Клавдий Луций был полон необыкновенных впечатлений. Все, что он увидел и услышал в Ольвии, поразило его. Он с готовностью отвечал на многочисленные вопросы учителя и своих сверстников.

— Ну-ка расскажи нам, Клавдий Луций, какова эта счастливая страна? Ведь греки из Милета отправились туда на поиски счастья. Красив ли этот город?

— Очень красив, — отвечал Клавдий Луций. — Говорят, ему шестьсот лет, и многие дворцы и храмы построены там в давние времена.
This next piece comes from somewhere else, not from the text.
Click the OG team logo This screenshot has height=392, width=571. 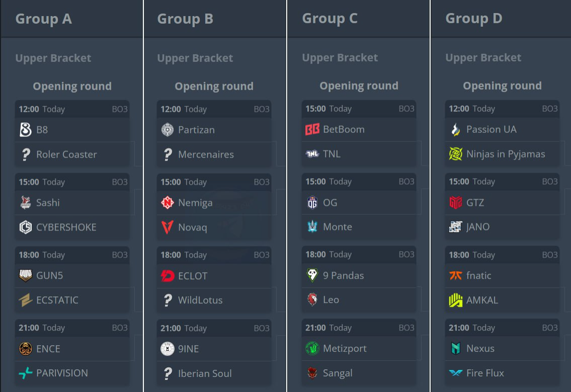click(312, 203)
Больше всего мне понравился дворец Скила, правителя скифского царства. Дворец богат и очень красив.

— О, — воскликнул Манилий Тегет, — со скифским царем Скилом связана любопытная история! Знаешь ли ты ее? О ней написал Геродот.

— Не знаю, — смутился Клавдий Луций. — Я Геродота не читал.
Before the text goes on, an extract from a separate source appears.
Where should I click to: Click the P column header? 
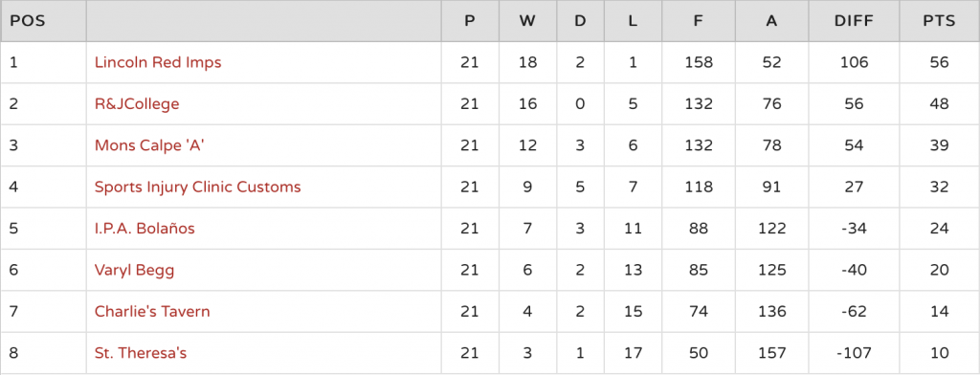(469, 21)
— Напрасно. Если бы ты прочел его до того, как сел на корабль, идущий к Понту Евксинскому, то многое увидел бы другими глазами. А про скифского царя Скила я коротко скажу.

И Манилий Тегет поведал одну из легенд, записанных Геродотом. Он рассказал о скифском царе Скиле, сыне Арияпифа. Мать его отлично знала эллинский язык и в детстве научила сына грамоте. Когда погиб отец Скила и царская власть перешла к нему, он, царствуя над скифами, не любил скифского образа жизни и питал гораздо более склонности к эллинским обычаям. Когда ему случалось приходить с большою свитою скифов в город Борисфен, он оставлял свиту за воротами, затем приказывал запереть ворота, снимал с себя скифское платье и надевал эллинское. Здесь он жил по-эллински, приносил жертвы богам, согласно обычаям эллинов. Пробыв в городе месяц или два, он снова надевал скифское платье и возвращался к своим телохранителям. Ему так нравилось служить греческим богам, что он даже построил себе дом в Борисфене и поселил в нем одну из своих жен.
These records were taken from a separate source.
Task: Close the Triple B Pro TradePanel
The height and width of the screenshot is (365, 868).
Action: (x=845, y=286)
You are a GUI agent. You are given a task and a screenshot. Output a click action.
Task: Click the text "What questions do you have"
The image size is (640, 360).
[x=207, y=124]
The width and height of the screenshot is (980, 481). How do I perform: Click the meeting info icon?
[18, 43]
Однажды он пожелал быть посвященным в таинства Диониса. Говорят, что, когда он уже готовился к посвящению, явилось чудесное знамение. В его дом, украшенный беломраморными сфинксами и грифами, божество ударило огненной стрелою, и весь дом сгорел. Однако это не остановило Скила, и он совершил обряд посвящения. После этого один из жителей города сказал скифам:

«Вы, скифы, смеетесь над нами, что мы устраиваем вакхические празднества и что в нас вселяется бог. А вот теперь этот бог вселился и в вашего царя. Он совершает вакханалии и находится в исступлении под наитием божества; если вы мне не верите, то следуйте за мной, и я покажу вам».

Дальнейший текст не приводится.